= 74th Regiment of (Highland) Foot =

British infantry regiment in the American Revolutionary War

The 74th Regiment of (Highland) Foot or 74th Regiment of Foot (Argylshire Highlanders) was a British Army line infantry regiment from 1777 to 1784 which was raised to fight in the American Revolutionary War.

==History==
In December 1777, John Campbell of Barbreck received letters of service from King George III to raise a regiment of infantry in the county of Argyll for service in the regular army. Campbell had held a commission in the old 78th, or Fraser's Highlanders during the French and Indian War. Most regimental officers were commissioned in 1777, but the first muster of the regiment was not held until April 1778. It was inspected at Glasgow in May 1778 and sailed for Halifax, Nova Scotia, in August 1778.
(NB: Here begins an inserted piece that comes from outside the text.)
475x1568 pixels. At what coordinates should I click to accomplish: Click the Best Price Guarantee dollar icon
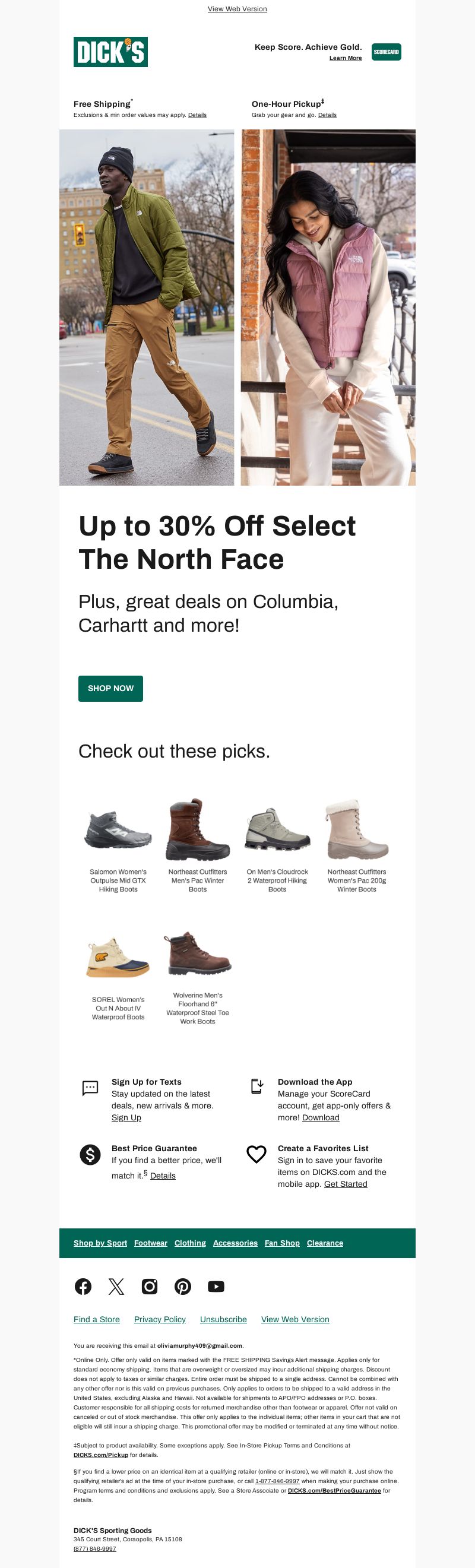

The regiment's flank companies (the grenadier and light infantry companies) joined the main British army in New York in the spring of 1779, while the remainder of the regiment moved to Bagaduce in Massachusetts (now the town of Castine, Maine) to establish the colony New Ireland. The regiment, together with a detachment of the 82nd Regiment of Foot, began construction of a post to be called Fort George, which they held through July and early August against attacks by an American expeditionary force from Massachusetts under Commodore Dudley Saltonstall and General Solomon Lovell. On 13 August, a relief force of British ships arrived from New York under the command of Commodore Sir George Collier, and the Americans gave up their siege and withdrew.

The regiment remained at Fort George until January 1784, when the fort was evacuated and the troops returned to Halifax. There they were reunited with the regiment's flank companies; these had served with General Sir Henry Clinton in South Carolina in 1779 and 1780. The Light Company had also served in Virginia in 1781, ending as part of Lord Cornwallis' army that had surrendered at Yorktown in October 1781 and remaining as prisoners until the end of the war in 1783, when they had returned to New York. The regiment, now complete, returned to Great Britain in 1784, landing at Portsmouth and marching from there to Stirling, where it was disbanded on 24 May 1784.

A set of bagpipes, believed to have been played at the mustering of the regiment in 1778 by one Piper MacCorquodale are in the collection of the National Museums of Scotland.

After the war, many of the soldiers settled in St. Andrews, New Brunswick.